Why use case studies?
Case studies are often used as situational examples to be reviewed and evaluated, to examine how the problem occurred and who the key players were, and to ensure that similar problems do not recur. Case studies are effective step-by-step ways-of-thinking through a situation, evaluating the issues, and taking logical and educated steps towards effective decision-making.
As the problem in a case study is not always clear at first reading, critical analysis skills are applied to the case to determine what the problem actually is. Often there is an underlying problem, or an overall problem, underpinning the situation.
Therefore, the case study needs careful analysis or evaluation. Critical analysis questions and uncovers what is happening at particular times during the case study. Some of the information uncovered is not relevant to the problem and must be carefully filtered and eliminated. Case studies sharpen and hone critical thinking skills and problem-solving skills.
Analysis: the key to reading case studies
The case study must be carefully read and critically analysed using questioning techniques, reason and logic. It is important to make notes as you read and to continually evaluate what is happening at critical times during the case.
Finding the problem
Actively reading and criticising the case in this manner, enables you to focus on the details to find the problem or problems associated with the case then applying problem-solving skills to the identified situation.
Case studies challenge and broaden thinking skills. They encourage students to ask questions of the text and evaluate answers, clearly and logically.
Ask: What is happening here? Who are the key players? How could this be done better? What is wrong and why? Is this the problem or is there another problem impacting the situation? What must be done to get a better result?
Often the answers to these questions lead to more questions and answers and new pathways to solutions.
How to read a case study: five easy steps
Step 1 – Read the case study from beginning to end and get an overall idea of what is happening.
Step 2 – Actively read again, making connections with the text by highlighting anything you feel is important and related to the problem.

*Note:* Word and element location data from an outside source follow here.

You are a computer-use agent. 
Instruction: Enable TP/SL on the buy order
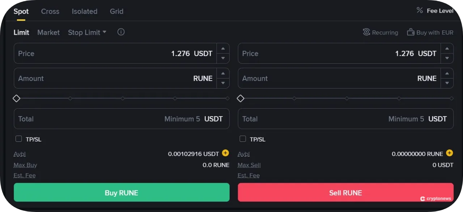(x=18, y=139)
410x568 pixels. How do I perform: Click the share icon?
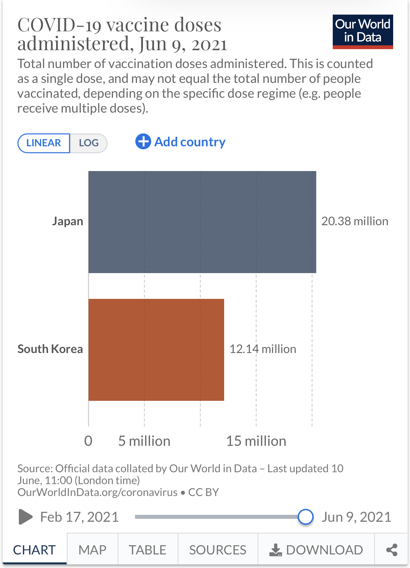[392, 550]
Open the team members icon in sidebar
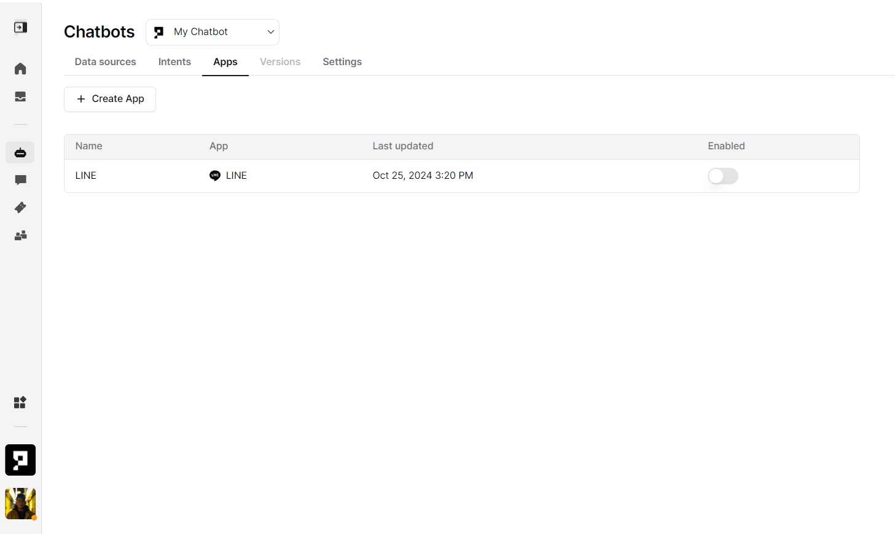 20,235
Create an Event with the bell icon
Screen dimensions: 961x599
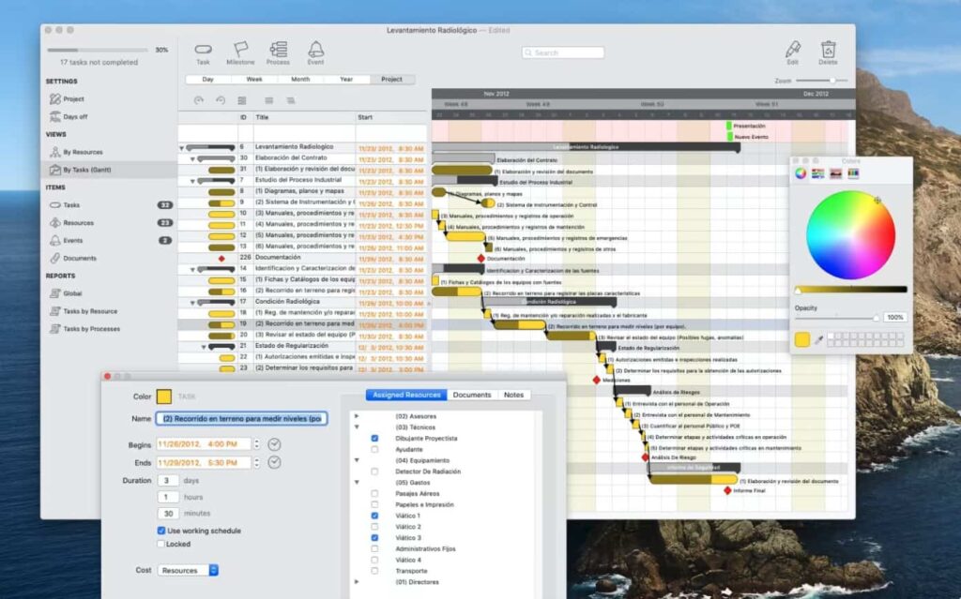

Step 3 – Review your theoretical papers, journal articles or other texts and find material that you can apply to the text. These theoretical papers provide a framework for analysing the situation and for keeping you focussed on the situation, the theory and the language when writing. Apply the theory to the case and use it as an investigative and application tool to find solutions to the problem.
Step 4 – Re-read the case
– Highlight areas that seem important to the case.
– Ask: Is this correct or is there a problem? Ask questions: What? How? Who? How can this be?
– Be a detective: investigate and eliminate what is irrelevant to the situation and does not logically appear to fit the context.
– Apply the theories you have read and consider possible solutions. The theories are your evidence for your ultimate decisions for problem-solving.
– Make notes. Analyse and organise the information.
Step 5 – Write your answer, detailing the issues, your analysis, findings and recommendations for solutions based on the theories read. Use the theory as evidence for your decisions.
You could structure your case study as follows:
• Analysis of the case
• Identification of major issues
• Possible solutions (with reference to existing theories/ literature)
• Your lecturer may prefer a different format; be sure to check first!
• The best case study answers integrate the theory with the practical.